I thought the highlights of swimming would be the physical benefits and the sentimental fondness to smell of chlorine (it's weird, I know, but most formers swimmers like it, I swear!). But I was wrong on that one, too. It was the space. Space that was my own where no one could reach me. There were no snacks being requested, no butts to wipe, no laundry to fold and put away, no texts or emails to respond to, no work problems to solve. It was just me and the water. I am personally terrible at sitting in silence. Can't do it when I'm driving or walking or just doing whatever. I need to listen to an audiobook or a podcast or music. But there's something about being in the water that doesn't bother me about the quiet. It's peaceful and I don't mind sitting with my own thoughts there. I like just listening to the sounds of my own strokes.

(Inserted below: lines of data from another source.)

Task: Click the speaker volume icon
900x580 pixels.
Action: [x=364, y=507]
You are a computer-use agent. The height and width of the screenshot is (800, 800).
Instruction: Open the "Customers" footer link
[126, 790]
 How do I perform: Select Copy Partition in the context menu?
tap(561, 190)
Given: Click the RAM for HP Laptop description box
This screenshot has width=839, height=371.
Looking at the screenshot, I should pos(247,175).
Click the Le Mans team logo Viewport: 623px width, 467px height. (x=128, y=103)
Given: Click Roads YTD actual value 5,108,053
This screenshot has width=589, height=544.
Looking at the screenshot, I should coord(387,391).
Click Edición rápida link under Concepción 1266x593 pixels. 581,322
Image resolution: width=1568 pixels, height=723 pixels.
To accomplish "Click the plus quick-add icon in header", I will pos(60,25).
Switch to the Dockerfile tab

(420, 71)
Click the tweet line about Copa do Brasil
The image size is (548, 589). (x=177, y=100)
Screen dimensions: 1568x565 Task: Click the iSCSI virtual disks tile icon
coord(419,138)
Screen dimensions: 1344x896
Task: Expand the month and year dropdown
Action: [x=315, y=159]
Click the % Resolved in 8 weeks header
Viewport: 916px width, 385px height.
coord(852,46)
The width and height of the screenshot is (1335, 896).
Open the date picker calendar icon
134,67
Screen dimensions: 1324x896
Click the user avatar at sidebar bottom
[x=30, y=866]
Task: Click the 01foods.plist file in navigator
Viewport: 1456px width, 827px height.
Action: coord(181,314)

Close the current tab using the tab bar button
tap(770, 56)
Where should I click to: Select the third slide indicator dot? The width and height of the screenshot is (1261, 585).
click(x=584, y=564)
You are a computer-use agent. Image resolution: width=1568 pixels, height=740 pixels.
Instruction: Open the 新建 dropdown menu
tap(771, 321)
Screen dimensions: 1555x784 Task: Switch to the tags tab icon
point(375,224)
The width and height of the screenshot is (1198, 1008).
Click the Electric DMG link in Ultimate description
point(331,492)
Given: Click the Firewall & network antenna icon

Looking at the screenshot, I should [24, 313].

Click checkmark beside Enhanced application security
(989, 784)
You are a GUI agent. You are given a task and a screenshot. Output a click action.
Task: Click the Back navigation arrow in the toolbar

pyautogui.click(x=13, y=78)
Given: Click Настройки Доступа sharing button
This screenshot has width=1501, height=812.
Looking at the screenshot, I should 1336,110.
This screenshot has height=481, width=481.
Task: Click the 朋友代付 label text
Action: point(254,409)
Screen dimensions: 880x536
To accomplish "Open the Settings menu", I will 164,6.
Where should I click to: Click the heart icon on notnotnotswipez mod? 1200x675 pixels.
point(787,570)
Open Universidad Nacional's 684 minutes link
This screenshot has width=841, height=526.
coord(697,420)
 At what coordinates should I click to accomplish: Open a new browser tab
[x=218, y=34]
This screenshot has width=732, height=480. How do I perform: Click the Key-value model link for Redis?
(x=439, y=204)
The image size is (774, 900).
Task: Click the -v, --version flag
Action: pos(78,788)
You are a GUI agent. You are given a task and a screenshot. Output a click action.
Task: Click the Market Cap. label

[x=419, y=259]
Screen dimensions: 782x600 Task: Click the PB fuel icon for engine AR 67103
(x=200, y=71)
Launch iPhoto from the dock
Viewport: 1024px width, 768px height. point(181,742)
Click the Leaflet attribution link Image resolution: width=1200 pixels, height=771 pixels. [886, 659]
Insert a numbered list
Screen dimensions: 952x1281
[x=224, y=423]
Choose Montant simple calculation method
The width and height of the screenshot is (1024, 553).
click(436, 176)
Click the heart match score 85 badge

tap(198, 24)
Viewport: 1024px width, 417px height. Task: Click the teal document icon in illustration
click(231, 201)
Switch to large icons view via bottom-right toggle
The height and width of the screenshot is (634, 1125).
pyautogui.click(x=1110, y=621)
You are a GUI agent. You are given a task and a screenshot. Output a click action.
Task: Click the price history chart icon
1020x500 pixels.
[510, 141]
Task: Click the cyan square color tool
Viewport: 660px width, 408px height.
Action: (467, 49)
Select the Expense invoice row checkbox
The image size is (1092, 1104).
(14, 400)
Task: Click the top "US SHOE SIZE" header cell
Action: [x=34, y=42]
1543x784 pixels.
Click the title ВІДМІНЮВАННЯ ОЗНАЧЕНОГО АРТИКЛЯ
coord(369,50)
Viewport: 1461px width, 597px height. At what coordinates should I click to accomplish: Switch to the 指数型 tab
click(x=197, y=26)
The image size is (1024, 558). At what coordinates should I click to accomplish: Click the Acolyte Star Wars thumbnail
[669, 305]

One of Queen Sass' favorite movies is Moana. Because it's a favorite and the music is incredibly catchy, we have seen this 9,265,834 times. I am not joking. I can probably quote 80-90% of it. But my favorite scene is when Maui explains what wayfinding is. It's so deep and applicable to life, though I seriously struggle with creating the space for that. I don't really know where I want to go in my mind. Many of my "accomplishments" have been achieved by unintentionally stumbling into them and then just working really hard at it because I didn't know what the other options were. But in Leading from the Outside, Stacey Abrams beautifully points out that "indecision effectively applied is a great way to figure out [what you want next]. Give yourself the space to explore what you want. Finding your ambition demands that you allow yourself the time and energy to understand what holds you back from defining what you want."


I still don't really know where I want to go, even with this blog. But I've really been liking the space to think it out uninterrupted. Some days, the time is spent really deeply mulling over something. Some days, I'm just counting laps. But I like that the space is mine and I'm learning to build in the habit regularly and find that I'm a much better mom and wife when I give myself this space. Last week, I hit a major goal and swam a mile (72 laps). I was really proud of myself. But want to know who was even happier? The kids, who then leveraged it into getting Yogurtland to "celebrate Mama" and honestly, I was in such a good mood, I was happy to let them win that one.